Met behulp van de GI en hulpverlening zijn er constructieve afspraken gemaakt over hoe de toekomst er verder uit gaat zien als de ouders gezamenlijk gezag hebben, al dan niet in het begin nog met een ondertoezichtstelling. Ten aanzien van het gezamenlijk gezag zag de raad bij de procedure bij de rechtbank wel het risico dat [minderjarige] klem of verloren zou zaken. Om die reden heeft de raad het verzoek bij de rechtbank gedaan om het gezag te schorsen en de GI te belasten met de voorlopige voogdij.
5.6.
Het hof overweegt als volgt.
5.6.1.
Ingevolge artikel 1:253c van het Burgerlijk Wetboek (hierna: BW) kan de tot het
gezag bevoegde vader van het kind, die nimmer het gezag gezamenlijk met de moeder heeft
uitgeoefend, de rechtbank verzoeken de ouders met het gezamenlijk gezag dan wel hem
alleen met het gezag over het kind te belasten.
5.6.2.
Uit het tweede lid van voornoemd artikel volgt dat als dit verzoek ertoe strekt de
ouders gezamenlijk met het gezag te belasten en de andere ouder met dit gezamenlijk gezag
niet instemt, het verzoek slechts wordt afgewezen indien er een onaanvaardbaar risico is dat
het kind klem of verloren zou raken tussen de ouders en niet te verwachten is dat hierin
binnen afzienbare tijd voldoende verbetering zou komen of afwijzing anderszins in het
belang van het kind noodzakelijk is.
5.6.3.
Er bestaat geen aanleiding om af te wijken van het uitgangspunt dat de ouders gezamenlijk belast zijn met het gezag over [minderjarige] . Dit gezamenlijk gezag geeft op de beste manier uiting aan het beoogde gelijkwaardige ouderschap van de ouders. Daarnaast is er inmiddels, weliswaar onder regie van de GI, een vorm van gelijkwaardig ouderschap gerealiseerd nu er sinds september 2024 uitvoering wordt gegeven aan een co-ouderschapsregeling. Ondanks dat de ouders als gevolg van de schorsing van het gezag de afgelopen periode formeel geen invulling hebben kunnen geven aan de uitvoering van het gezag, hebben de ouders positieve stappen gezet. Een voorbeeld hiervan is de verbetering van de onderlinge verstandhouding in zoverre dat de vader en de GI onbetwist hebben gesteld dat de ouders in staat zijn gebleken om samen afspraken te maken, bijvoorbeeld over de overdrachtsmomenten en het videobellen. Desalniettemin hebben de ouders nog de nodige stappen te zetten om in de toekomst volledig en duurzaam invulling te kunnen geven aan het gezamenlijk gezag. De raad onderzoekt op dit moment in het kader van de eerder genoemde schorsing van het gezag of en hoe de ouders in de toekomst in staat zijn om uitvoering te geven aan het ouderlijk gezag. Nog los van de uitkomst van dit raadsonderzoek en/of de beslissing van het hof over (de rechtmatigheid van) de schorsing van het gezag zoals uit het hiernavolgende zal blijken, ziet het hof in het licht van voornoemde omstandigheden geen aanleiding anders te beslissen over het gezamenlijk gezag dan de rechtbank heeft gedaan.

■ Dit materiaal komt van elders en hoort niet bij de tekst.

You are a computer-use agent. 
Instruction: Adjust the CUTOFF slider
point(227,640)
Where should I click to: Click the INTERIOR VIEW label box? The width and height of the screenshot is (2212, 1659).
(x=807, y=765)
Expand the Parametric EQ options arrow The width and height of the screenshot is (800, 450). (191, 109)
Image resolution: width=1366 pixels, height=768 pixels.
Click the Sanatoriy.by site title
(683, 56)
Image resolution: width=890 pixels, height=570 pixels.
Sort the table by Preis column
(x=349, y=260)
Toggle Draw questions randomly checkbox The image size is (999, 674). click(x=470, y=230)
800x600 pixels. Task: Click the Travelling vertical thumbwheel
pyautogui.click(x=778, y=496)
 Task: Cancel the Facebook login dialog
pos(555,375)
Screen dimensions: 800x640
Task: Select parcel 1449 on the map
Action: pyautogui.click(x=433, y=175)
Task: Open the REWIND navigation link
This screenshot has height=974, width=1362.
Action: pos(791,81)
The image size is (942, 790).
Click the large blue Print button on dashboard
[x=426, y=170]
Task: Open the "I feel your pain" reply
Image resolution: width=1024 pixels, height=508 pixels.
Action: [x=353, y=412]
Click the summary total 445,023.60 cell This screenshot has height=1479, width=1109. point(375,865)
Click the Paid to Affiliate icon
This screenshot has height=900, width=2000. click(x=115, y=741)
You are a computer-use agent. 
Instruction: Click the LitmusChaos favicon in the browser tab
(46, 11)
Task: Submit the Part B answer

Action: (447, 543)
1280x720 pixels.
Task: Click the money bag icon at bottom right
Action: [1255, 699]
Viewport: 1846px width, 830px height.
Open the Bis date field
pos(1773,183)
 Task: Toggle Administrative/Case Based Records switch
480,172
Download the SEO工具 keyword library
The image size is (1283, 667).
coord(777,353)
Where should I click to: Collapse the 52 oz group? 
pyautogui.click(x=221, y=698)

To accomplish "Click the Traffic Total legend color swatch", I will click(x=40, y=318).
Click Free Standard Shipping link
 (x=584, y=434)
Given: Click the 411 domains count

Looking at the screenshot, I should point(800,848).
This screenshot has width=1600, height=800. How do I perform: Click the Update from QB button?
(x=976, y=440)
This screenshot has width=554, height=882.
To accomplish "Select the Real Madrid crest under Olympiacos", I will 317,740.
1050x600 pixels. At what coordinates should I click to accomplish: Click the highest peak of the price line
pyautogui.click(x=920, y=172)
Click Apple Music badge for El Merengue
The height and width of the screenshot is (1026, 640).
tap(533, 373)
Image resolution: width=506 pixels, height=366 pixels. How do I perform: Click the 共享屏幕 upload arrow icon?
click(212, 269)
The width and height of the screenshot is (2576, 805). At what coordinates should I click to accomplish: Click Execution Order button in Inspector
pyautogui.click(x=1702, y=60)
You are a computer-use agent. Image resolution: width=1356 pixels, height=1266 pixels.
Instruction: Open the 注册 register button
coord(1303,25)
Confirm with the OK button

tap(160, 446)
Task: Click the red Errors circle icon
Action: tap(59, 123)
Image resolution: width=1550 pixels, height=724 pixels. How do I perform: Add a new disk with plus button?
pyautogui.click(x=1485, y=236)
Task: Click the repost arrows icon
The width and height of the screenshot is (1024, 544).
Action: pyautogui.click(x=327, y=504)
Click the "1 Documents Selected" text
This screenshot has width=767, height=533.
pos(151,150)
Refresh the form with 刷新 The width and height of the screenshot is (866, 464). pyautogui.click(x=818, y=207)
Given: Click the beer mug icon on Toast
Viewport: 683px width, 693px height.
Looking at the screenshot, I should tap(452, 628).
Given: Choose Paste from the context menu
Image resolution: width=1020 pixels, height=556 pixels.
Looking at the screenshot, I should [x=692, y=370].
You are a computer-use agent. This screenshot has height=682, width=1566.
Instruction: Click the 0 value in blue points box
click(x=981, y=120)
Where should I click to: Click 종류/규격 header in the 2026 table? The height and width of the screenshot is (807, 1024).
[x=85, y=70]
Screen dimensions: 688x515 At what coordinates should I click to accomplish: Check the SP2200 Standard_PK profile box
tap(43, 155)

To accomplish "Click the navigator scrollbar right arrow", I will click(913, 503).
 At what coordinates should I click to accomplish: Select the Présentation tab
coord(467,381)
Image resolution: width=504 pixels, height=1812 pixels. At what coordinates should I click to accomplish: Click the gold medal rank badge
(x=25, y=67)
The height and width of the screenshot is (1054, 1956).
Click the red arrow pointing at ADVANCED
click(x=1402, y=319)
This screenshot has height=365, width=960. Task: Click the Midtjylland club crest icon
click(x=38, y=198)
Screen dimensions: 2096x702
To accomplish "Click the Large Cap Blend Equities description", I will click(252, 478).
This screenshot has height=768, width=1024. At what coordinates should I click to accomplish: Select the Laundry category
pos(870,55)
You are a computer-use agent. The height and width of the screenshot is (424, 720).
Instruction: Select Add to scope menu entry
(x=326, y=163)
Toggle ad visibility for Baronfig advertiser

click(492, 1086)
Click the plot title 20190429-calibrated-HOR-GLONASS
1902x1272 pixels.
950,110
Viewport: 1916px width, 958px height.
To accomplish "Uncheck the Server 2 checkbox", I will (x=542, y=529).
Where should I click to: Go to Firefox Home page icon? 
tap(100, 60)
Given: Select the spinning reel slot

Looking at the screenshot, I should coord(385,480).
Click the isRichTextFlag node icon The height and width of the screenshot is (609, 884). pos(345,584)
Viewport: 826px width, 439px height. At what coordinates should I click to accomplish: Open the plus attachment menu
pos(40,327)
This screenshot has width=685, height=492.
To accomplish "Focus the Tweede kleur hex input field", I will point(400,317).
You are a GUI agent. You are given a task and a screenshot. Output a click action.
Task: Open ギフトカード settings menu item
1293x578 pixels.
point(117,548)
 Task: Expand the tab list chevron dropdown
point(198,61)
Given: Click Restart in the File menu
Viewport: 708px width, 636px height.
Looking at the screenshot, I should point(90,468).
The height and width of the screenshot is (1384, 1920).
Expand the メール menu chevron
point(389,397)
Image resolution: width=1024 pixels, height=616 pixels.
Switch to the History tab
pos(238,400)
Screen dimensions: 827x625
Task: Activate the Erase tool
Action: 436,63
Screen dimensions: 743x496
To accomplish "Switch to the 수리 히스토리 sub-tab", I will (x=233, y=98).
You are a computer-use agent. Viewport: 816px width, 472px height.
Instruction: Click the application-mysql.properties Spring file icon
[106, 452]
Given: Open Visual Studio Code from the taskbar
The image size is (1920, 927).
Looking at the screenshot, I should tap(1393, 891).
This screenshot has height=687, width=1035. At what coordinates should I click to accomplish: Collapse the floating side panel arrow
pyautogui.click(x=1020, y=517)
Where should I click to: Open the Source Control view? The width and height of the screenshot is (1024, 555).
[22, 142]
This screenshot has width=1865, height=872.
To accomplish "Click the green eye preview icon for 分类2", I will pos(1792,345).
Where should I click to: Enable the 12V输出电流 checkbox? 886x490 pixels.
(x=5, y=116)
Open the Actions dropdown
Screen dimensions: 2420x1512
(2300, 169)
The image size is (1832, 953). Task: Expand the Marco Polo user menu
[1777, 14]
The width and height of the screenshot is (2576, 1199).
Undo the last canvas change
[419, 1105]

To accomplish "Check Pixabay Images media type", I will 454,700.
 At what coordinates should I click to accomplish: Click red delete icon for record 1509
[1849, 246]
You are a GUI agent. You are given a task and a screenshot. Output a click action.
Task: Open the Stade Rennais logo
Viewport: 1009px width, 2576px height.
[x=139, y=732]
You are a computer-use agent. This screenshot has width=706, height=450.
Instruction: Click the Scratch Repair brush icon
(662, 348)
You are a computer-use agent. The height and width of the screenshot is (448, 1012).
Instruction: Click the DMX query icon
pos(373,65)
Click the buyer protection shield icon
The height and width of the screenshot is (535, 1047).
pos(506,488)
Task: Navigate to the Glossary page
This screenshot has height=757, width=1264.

Voor zover er een onaanvaardbaar risico zou bestaan dat [minderjarige] klem of verloren raakt tussen de ouders geeft dat evenmin aanleiding om anders te beslissen. Het hof wijst in dat kader op de uitspraak van de Hoge Raad van 27 maart 2020 (ECLI:NL:HR:2020:533) waarin is overwogen dat de rechter bij toepassing van artikel 1:253c, tweede lid, BW, óók indien is voldaan aan het ‘klemcriterium’, ruimte heeft om gezamenlijk gezag toe te kennen. Die uitleg strookt volgens de Hoge Raad met het uitgangspunt dat bij een dergelijke beslissing zoveel mogelijk recht moet worden gedaan aan het belang van het kind. In de woorden van de Hoge Raad:
“In een geval als dit, waarin de met het gezag belaste ouder de andere ouder op geen enkele wijze een opening biedt om betrokken te zijn bij het leven van het kind, is het toewijzen van gezamenlijk gezag een van de instrumenten die de rechter moet kunnen benutten om het recht op family life tussen het kind en de andere ouder toch te verwezenlijken. Hoewel gezamenlijk gezag het risico in zich bergt dat het kind klem komt te zitten tussen de twee ouders, leidt eenhoofdig gezag ertoe dat de andere ouder geheel uit het leven van het kind wordt geweerd. De rechter moet dan de ruimte hebben om, uitgaande van de situatie ten tijde van zijn beslissing, in te schatten welke van de twee kwaden het belang van het kind vermoedelijk het minst zal schaden.”Deze situatie doet zich in het onderhavige geval voor. Uit het verleden alsook uit de verzoeken die de moeder in de onderhavige procedure zowel bij de rechtbank als in hoger beroep heeft gedaan en de manier waarop de moeder ook in de laatste processtukken spreekt over “de Verwekker” als zij de vader bedoelt, blijkt dat de moeder bij voorkeur geen dan wel een minimale rol voor de vader ziet weggelegd in het leven van [minderjarige] . Alhoewel de gesprekken met de moeder in het meet recente raadsrapport een ander, positiever beeld laten zien, is het belang van [minderjarige] is er niet mee gediend als de moeder weer alleen wordt belast met het gezag omdat het risico dan groot is dat er een situatie ontstaat waarin geprobeerd zal worden de rol van de vader in het leven van [minderjarige] te minimaliseren.
5.6.5.
Gelet op het voorgaande zal het hof de bestreden beschikking bekrachtigen voor zover daarin is bepaald dat het gezag over [minderjarige] voortaan wordt uitgeoefend door de ouders tezamen.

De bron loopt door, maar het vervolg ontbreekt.